Nach Meinung des Tierschutzbundes sollten Hundewelpen idealerweise direkt nach der Entwöhnung vom Muttertier innerhalb der so genannten Prägephase, die mit der 12. Woche endet, zum späteren Hundebesitzer abgegeben werden. Dies ermöglicht den Aufbau einer guten und stabilen Bindung an eine Bezugsperson und die Gewöhnung an die zukünftigen Lebensumstände.
Fehler und Mängel in der Prägephase der Welpen können zu dauerhaften Verhaltensproblemen führen.

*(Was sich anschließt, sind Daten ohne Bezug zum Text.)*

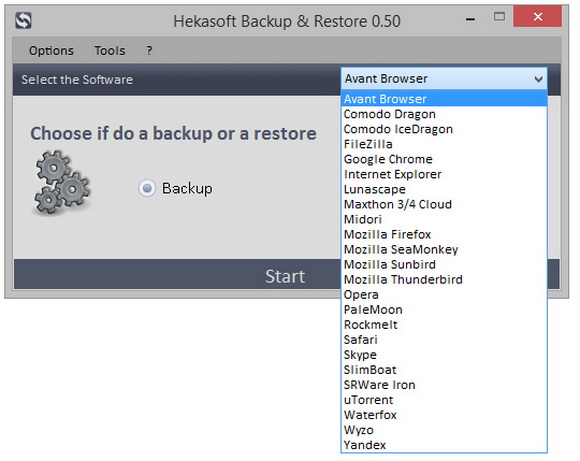Choose Mozilla Firefox from the list
This screenshot has width=580, height=461.
pyautogui.click(x=444, y=234)
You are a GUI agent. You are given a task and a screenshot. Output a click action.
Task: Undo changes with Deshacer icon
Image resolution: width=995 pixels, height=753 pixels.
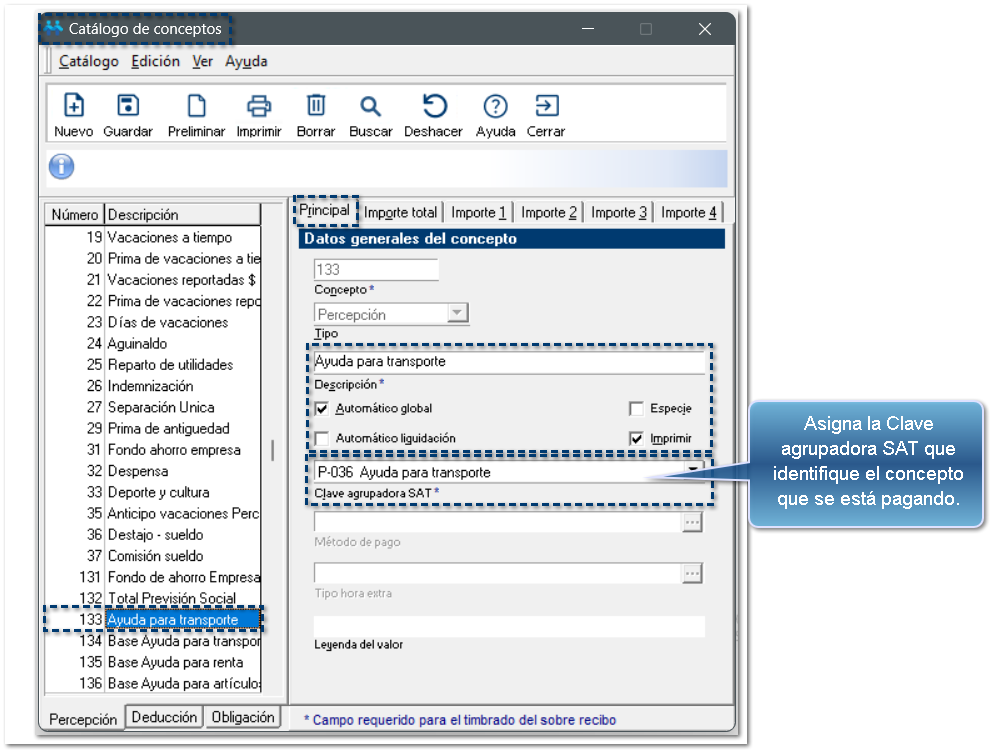coord(434,106)
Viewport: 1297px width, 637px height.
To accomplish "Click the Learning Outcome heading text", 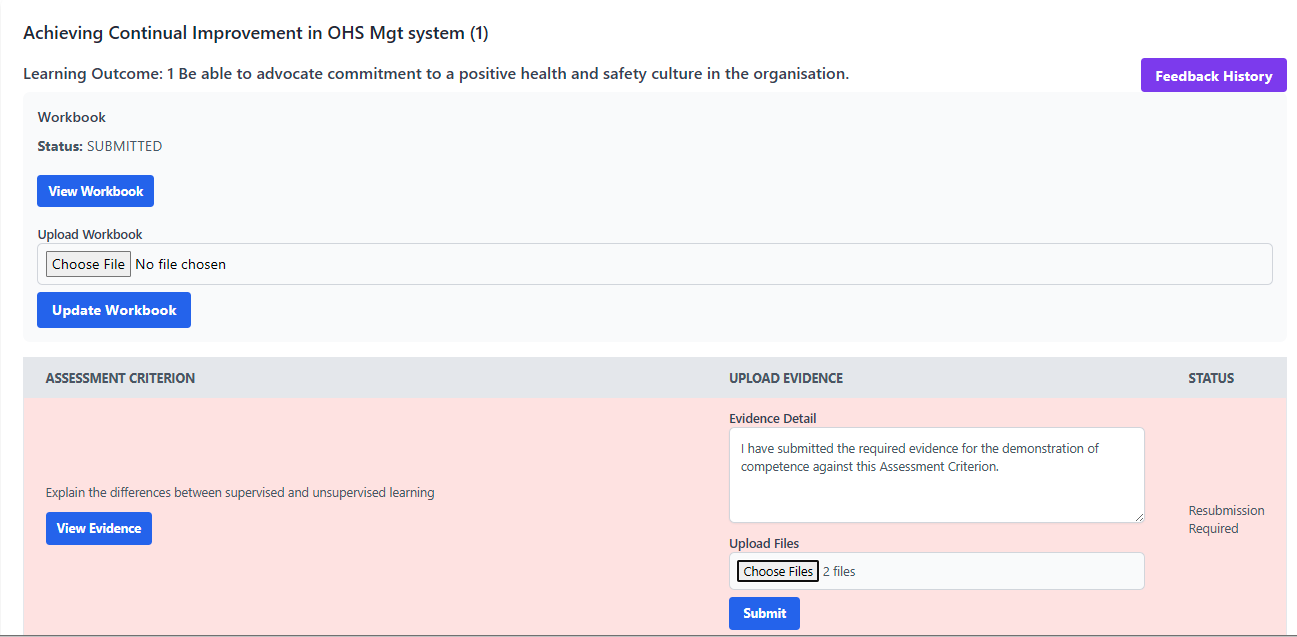I will pyautogui.click(x=435, y=74).
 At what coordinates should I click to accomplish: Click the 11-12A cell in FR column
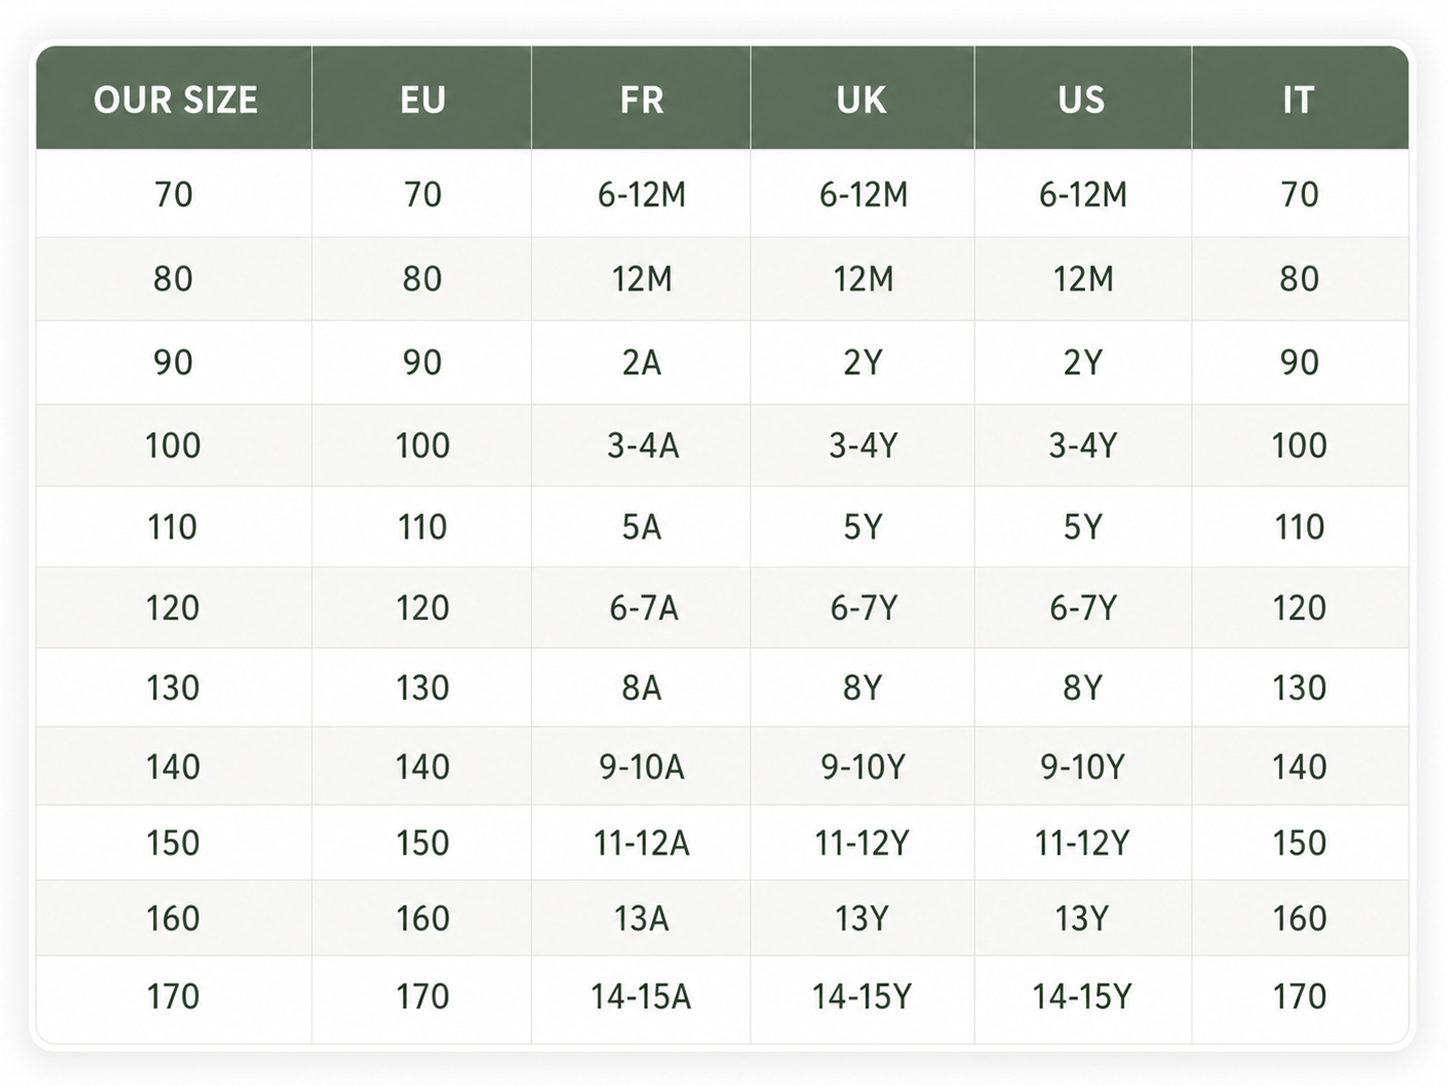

Das gilt erst recht für "Billigimporte" von Welpen, die unter schlechten Bedingungen in Massen gezüchtet werden. Sie wachsen oft unter schwierigsten hygienischen und sozialen Bedingungen heran und werden meist zu früh von der Mutter getrennt. Schwere gesundheitliche Probleme und Verhaltensstörungen sind bei diesen Hunden keine Seltenheit.
Die richtige Vermittlung - Beratung vorher und Betreuung nach dem Hunde-Kauf
Wenn alle Ihre Fragen umfassend und sachlich beantwortet werden, sind das gute Hinweise für einen vertrauenswürdigen Züchter. Von ihm können Sie auch klare Hinweise auf Besonderheiten oder gesundheitliche Probleme einer Rasse oder eines bestimmten Hundes erwarten. Er wird sich ebenfalls genau nach Ihren Lebensbedingungen erkundigen, um "seine" Tiere bei Ihnen in guten Händen zu wissen.
Solche Züchter beraten Sie auch gerne in allgemeinen Fragen der Hundehaltung, Fütterung, Pflege und Gesundheitsvorsorge. Wahrscheinlich wird er Ihnen auch den Besuch von Welpengruppen bzw. von Prägungsspieltagen empfehlen und er wird Ihnen in der ersten Zeit nach dem Kauf gerne für Rückfragen zur Verfügung stehen.
Der VDH - Verband für das Deutsche Hundewesen
Ausnahmen bestätigen die Regel: Manchmal steht ein Verband sogar im Ruf, moderner zu sein als eine Reihe seiner Mitglieder: Der Verband für das Deutsche Hundewesen (VDH) ist die führende Interessenvertretung anerkannter Züchter in Deutschland. Für seine Mitglieder gilt eine sehr strenge Zuchtordnung, auch nach tierschutzorientierten Gesichtspunkten. Ist Ihr Züchter vor Ort ein Mitglied im VDH, ist das in der Regel ein guter Hinweis für Qualität. Trotzdem gilt: Es gibt keinen Verband ohne schwarze Schafe. Die Checkliste kann Ihnen auch in diesem Fall helfen, ein gutes Gefühl für den Züchter Ihrer Wahl zu bekommen.